Constance Villa, who is 25 years old and was last known to live on the 1500 block of Park Avenue, faces a sentence of between one and 15 years in state prison and a $10,000 fine. She pleaded guilty in August to a second-degree felony count of child abuse. Three charges of child endangerment were dismissed. Her sentencing was scheduled in late October. A $25,000 arrest warrant was issued when she did not appear for the sentencing.
The Park City Police Department created a 'Wanted' flier and posted it on the department's section of the City Hall website. She is 5 foot, 4 inches tall, weighs 130 pounds and has brown eyes and brown hair.
Prosecutors said in charging documents the child abuse count was filed after Villa gave birth to a boy in late 2011 who was found to have drugs in his system. The boy, identified in the charging documents as X.S., was born at the Park City Medical Center on Dec. 14, 2011. His birth weight was approximately 4 1/2 pounds, prosecutors said.
The charging documents, filed in Third District Court at Silver Summit, say the boy was born with medical conditions including respiratory distress. He was flown by a medical helicopter to the University of Utah Hospital to be treated, the prosecutors said.
According to the charging documents, blood was drawn from Villa and the boy.
The boy tested positive for opiates, the active ingredient of marijuana and benzodiazepines, the prosecutors said.
Villa told a social worker at the Park City Medical Center she smoked marijuana and took medicines like Vicodin and Xanax while she was pregnant, the charging documents said. They also indicated Villa told a state Division of Child and Family Services caseworker she was addicted to heroin, tried to stop using drugs while she was pregnant but could not quit.

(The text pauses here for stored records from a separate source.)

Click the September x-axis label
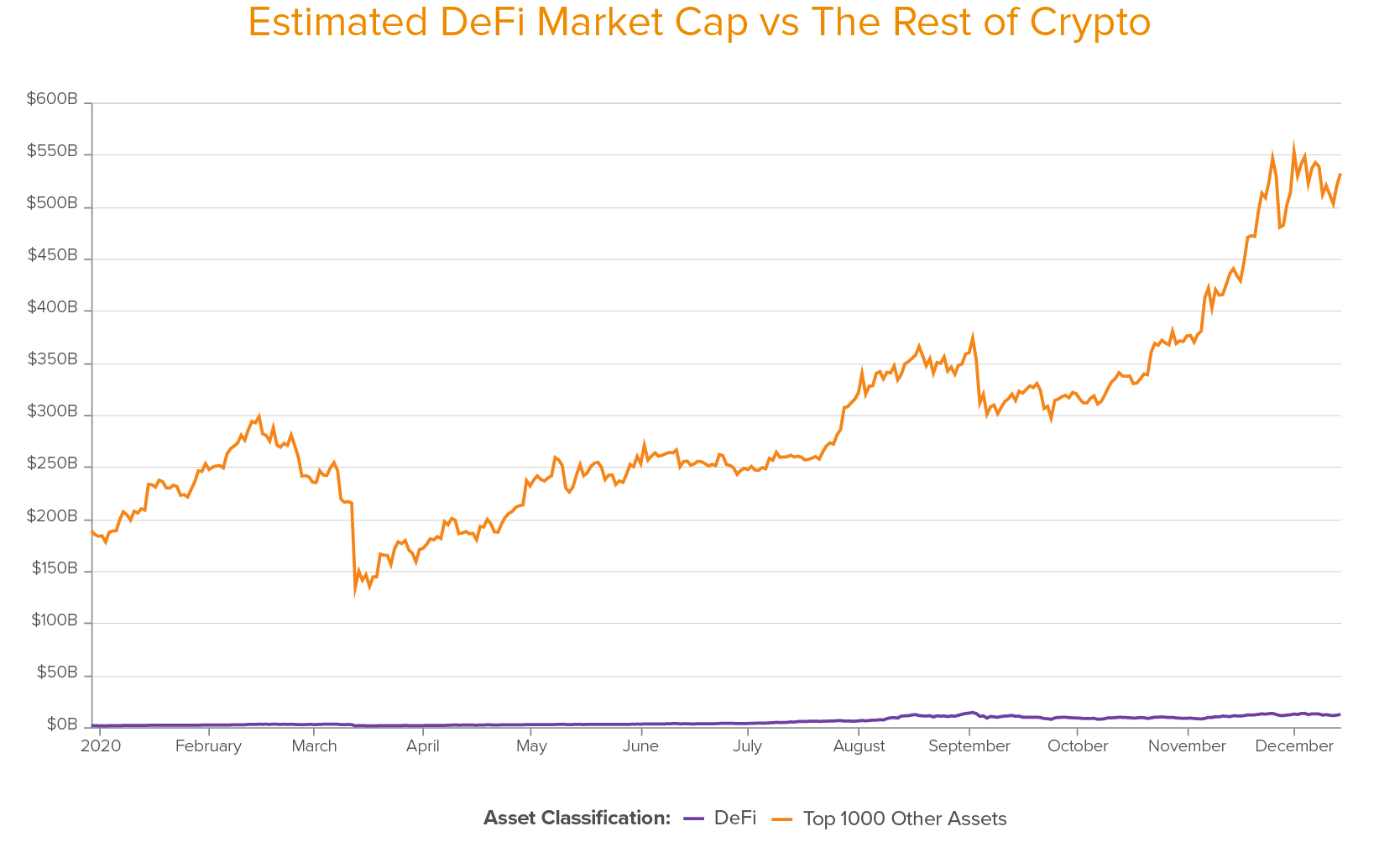The height and width of the screenshot is (863, 1400). tap(969, 746)
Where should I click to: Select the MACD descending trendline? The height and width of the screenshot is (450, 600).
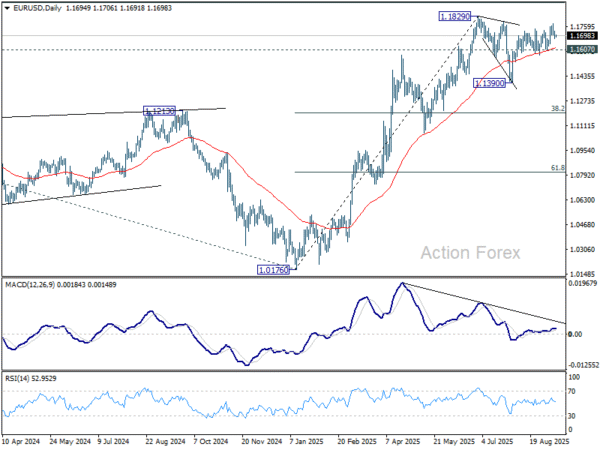point(484,303)
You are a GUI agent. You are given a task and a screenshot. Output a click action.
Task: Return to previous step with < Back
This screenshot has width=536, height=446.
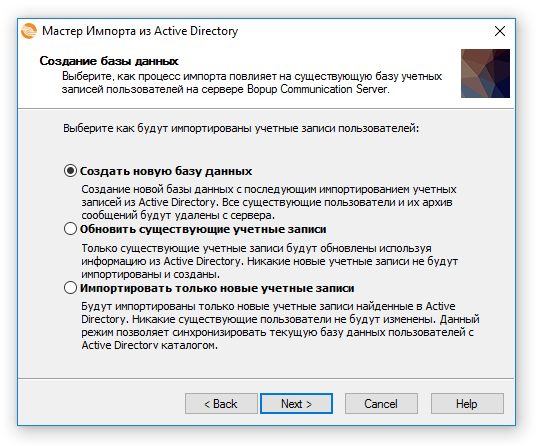click(221, 404)
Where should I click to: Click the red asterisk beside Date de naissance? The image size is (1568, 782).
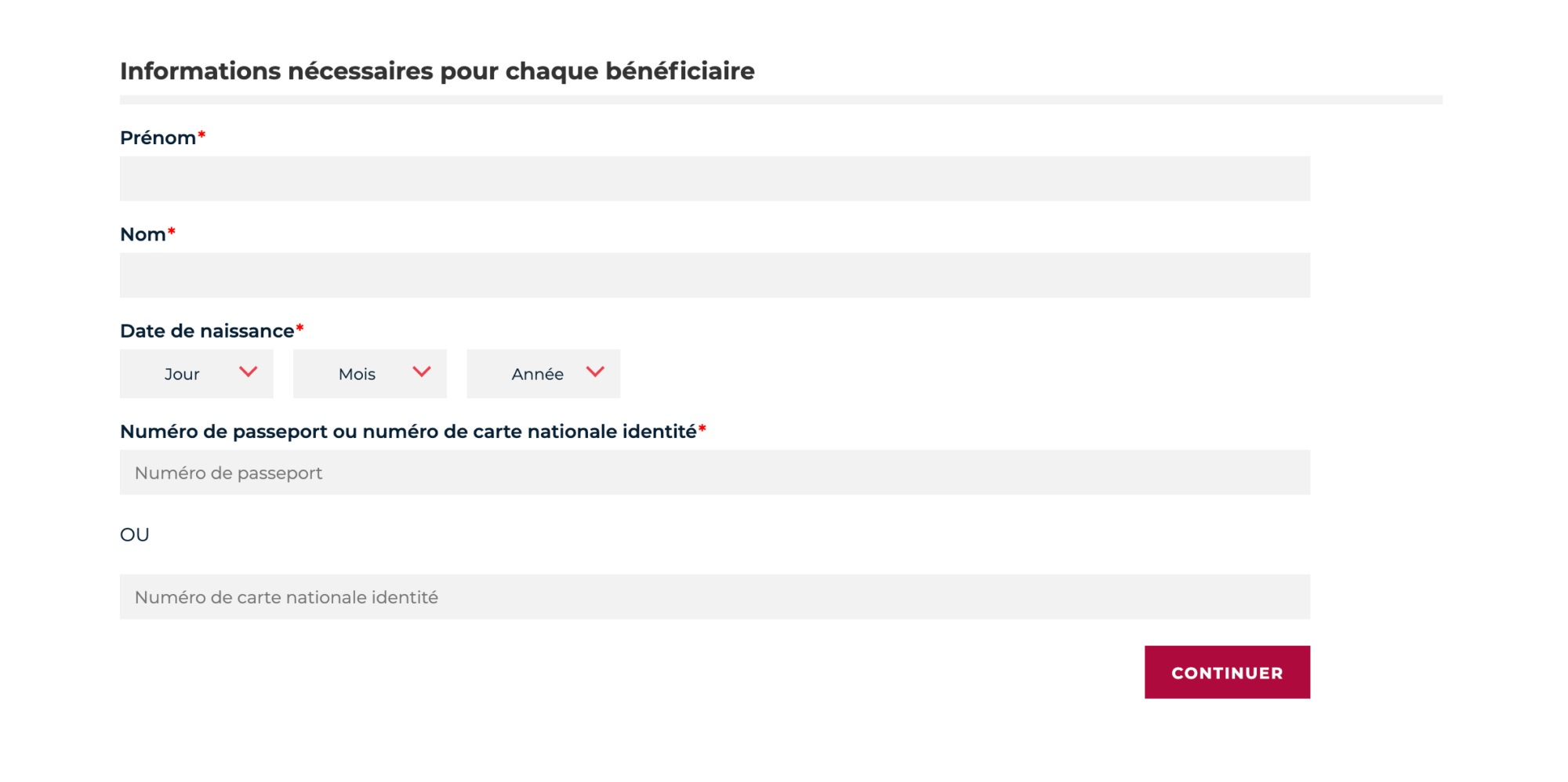coord(299,328)
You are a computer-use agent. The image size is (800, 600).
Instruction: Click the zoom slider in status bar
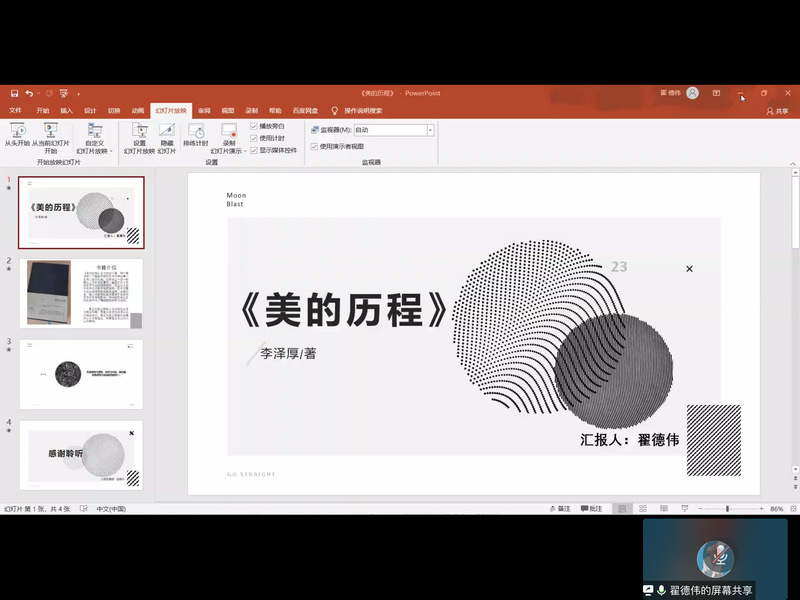728,509
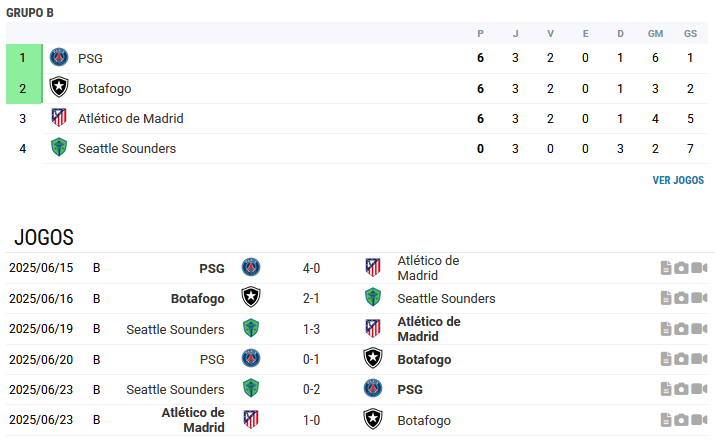This screenshot has width=715, height=440.
Task: Click the Atlético de Madrid crest in the standings
Action: tap(59, 118)
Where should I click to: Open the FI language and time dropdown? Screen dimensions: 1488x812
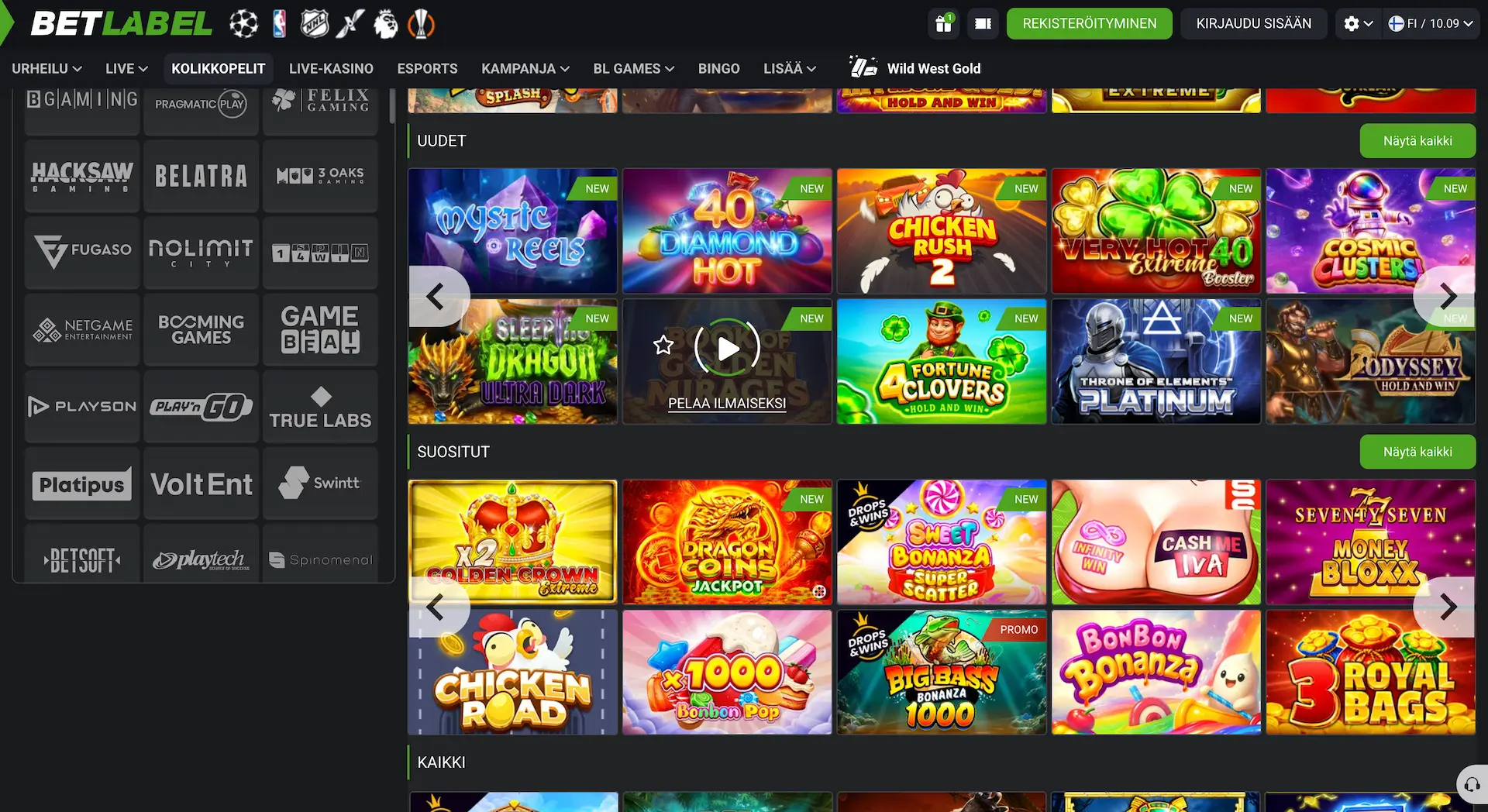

The boy was in the neonatal intensive care unit at the University of Utah Hospital for approximately six weeks, the prosecutors said, describing a treatment that included giving him morphine to lessen the symptoms of drug withdrawal.
A doctor who treated the boy said he "may suffer long-term complications from being exposed to controlled substances in utero," the charging documents said. They said there could be developmental issues that might not been seen for two years or perhaps when the child starts kindergarten.
The state took custody of the boy and placed him in a foster home.
Joy Natale, the Summit County prosecutor who brought the case against Villa, said in an interview she is unsure of Villa's whereabouts. She said she had information that Villa was in Ohio, but law enforcement there was unable to locate her. Villa's parents are not sure where she is, Natale said.
"It's very disturbing to me as a prosecutor that someone would do this to such a vulnerable child," Natale said.
Natale said she has been told the boy's foster family is attempting to legally adopt him.